Task to carry out -
If a line in the listing contains "input", copy it out whole.

Material to process -
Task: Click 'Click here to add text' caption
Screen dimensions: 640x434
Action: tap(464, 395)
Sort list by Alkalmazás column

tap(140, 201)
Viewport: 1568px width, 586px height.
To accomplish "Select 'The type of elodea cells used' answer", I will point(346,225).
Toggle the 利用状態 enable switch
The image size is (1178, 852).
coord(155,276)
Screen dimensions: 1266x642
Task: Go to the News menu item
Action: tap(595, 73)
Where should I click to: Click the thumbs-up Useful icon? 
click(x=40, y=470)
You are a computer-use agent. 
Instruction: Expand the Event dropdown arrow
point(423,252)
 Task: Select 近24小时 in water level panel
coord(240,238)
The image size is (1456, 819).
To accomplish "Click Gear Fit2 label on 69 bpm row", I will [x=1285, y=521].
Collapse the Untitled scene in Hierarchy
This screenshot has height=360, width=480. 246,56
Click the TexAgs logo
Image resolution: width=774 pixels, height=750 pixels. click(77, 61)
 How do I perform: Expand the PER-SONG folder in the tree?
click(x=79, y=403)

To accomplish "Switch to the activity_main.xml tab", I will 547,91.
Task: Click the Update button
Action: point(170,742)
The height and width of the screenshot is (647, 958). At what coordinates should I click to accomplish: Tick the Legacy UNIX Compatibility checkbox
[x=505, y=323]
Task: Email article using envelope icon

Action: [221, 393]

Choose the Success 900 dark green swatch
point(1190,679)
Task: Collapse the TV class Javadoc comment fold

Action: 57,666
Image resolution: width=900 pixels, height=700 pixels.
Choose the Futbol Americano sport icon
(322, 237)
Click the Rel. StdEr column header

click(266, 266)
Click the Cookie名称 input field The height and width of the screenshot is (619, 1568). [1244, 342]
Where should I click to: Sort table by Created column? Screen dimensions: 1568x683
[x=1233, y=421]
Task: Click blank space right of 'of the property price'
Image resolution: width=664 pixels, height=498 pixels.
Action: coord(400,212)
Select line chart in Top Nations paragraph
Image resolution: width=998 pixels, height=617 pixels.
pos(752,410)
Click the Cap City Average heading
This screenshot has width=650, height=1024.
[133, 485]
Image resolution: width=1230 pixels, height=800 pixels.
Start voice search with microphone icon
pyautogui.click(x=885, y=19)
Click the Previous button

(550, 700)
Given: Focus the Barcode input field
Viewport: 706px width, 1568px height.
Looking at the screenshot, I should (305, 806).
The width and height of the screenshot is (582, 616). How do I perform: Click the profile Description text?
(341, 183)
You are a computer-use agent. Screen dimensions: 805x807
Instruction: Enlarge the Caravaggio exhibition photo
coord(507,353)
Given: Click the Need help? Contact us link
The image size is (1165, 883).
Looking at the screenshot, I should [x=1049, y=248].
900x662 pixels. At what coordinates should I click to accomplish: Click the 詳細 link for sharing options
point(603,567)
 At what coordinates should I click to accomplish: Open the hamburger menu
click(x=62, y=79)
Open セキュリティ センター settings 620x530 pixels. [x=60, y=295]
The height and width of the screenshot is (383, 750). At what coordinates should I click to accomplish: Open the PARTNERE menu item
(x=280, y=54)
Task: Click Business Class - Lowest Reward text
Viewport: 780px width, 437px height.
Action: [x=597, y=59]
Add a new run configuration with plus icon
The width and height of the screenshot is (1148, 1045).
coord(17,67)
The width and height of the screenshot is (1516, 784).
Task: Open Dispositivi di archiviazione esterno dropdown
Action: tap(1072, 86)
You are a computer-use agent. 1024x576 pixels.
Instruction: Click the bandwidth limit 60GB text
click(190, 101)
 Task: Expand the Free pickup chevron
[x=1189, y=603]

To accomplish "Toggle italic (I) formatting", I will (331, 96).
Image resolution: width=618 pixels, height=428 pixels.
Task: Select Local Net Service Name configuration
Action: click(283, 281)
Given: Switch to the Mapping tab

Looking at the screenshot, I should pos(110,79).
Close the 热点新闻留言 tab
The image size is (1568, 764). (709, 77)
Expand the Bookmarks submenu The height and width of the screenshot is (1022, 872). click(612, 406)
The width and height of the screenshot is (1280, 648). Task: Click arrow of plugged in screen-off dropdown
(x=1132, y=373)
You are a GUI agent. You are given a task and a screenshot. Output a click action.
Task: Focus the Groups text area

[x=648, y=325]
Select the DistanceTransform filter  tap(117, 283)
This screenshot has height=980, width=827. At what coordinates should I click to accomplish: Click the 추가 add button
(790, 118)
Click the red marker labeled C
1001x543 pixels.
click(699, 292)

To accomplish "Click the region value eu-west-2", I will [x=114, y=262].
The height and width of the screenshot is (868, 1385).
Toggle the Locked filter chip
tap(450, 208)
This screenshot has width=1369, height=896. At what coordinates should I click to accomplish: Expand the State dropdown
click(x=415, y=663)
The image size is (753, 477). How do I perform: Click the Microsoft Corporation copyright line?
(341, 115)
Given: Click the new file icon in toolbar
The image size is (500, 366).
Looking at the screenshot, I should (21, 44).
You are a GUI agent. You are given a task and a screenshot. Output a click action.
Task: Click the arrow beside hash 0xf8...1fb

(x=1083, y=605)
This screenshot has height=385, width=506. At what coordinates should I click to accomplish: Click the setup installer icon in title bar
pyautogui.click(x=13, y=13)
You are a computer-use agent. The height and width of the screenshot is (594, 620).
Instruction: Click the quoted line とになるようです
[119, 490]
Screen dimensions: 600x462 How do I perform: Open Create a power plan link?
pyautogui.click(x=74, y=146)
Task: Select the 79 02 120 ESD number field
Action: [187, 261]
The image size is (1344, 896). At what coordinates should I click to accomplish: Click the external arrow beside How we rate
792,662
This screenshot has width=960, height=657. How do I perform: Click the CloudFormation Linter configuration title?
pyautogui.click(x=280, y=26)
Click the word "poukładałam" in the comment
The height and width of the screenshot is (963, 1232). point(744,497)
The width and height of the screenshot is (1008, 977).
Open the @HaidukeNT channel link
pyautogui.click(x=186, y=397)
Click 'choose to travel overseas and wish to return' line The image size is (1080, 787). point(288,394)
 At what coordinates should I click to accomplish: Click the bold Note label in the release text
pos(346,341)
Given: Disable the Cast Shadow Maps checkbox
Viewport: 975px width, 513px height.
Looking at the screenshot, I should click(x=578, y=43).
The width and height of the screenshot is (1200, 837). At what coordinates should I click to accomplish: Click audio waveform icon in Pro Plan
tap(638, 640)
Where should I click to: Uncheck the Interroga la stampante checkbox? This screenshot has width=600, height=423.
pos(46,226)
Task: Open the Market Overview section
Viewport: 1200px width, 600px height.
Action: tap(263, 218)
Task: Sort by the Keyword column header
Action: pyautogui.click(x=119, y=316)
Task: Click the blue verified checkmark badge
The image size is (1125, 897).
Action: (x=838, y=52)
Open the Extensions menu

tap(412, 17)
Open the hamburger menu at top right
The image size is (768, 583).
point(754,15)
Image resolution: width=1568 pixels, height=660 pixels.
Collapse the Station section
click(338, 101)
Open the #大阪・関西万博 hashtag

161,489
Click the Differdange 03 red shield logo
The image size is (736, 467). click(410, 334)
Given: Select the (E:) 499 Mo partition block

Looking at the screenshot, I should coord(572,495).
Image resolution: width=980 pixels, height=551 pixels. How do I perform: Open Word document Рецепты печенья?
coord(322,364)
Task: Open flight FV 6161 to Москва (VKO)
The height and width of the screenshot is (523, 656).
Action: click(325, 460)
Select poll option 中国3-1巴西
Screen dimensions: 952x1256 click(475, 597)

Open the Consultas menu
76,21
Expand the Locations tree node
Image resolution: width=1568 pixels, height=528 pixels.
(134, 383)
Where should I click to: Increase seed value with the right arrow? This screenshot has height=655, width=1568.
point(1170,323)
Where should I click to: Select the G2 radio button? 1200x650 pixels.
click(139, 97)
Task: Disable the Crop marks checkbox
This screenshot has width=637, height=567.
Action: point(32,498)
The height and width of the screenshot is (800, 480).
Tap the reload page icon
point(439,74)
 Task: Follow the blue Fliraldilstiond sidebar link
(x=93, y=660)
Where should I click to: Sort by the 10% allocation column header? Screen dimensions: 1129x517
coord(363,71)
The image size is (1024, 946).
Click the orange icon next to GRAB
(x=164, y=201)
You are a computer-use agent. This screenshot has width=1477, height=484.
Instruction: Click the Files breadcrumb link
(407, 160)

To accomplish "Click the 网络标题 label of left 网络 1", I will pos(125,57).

Task answer -
Click the Cookie名称 input field The height and width of the screenshot is (619, 1568). [1244, 342]
Given: Focus the Barcode input field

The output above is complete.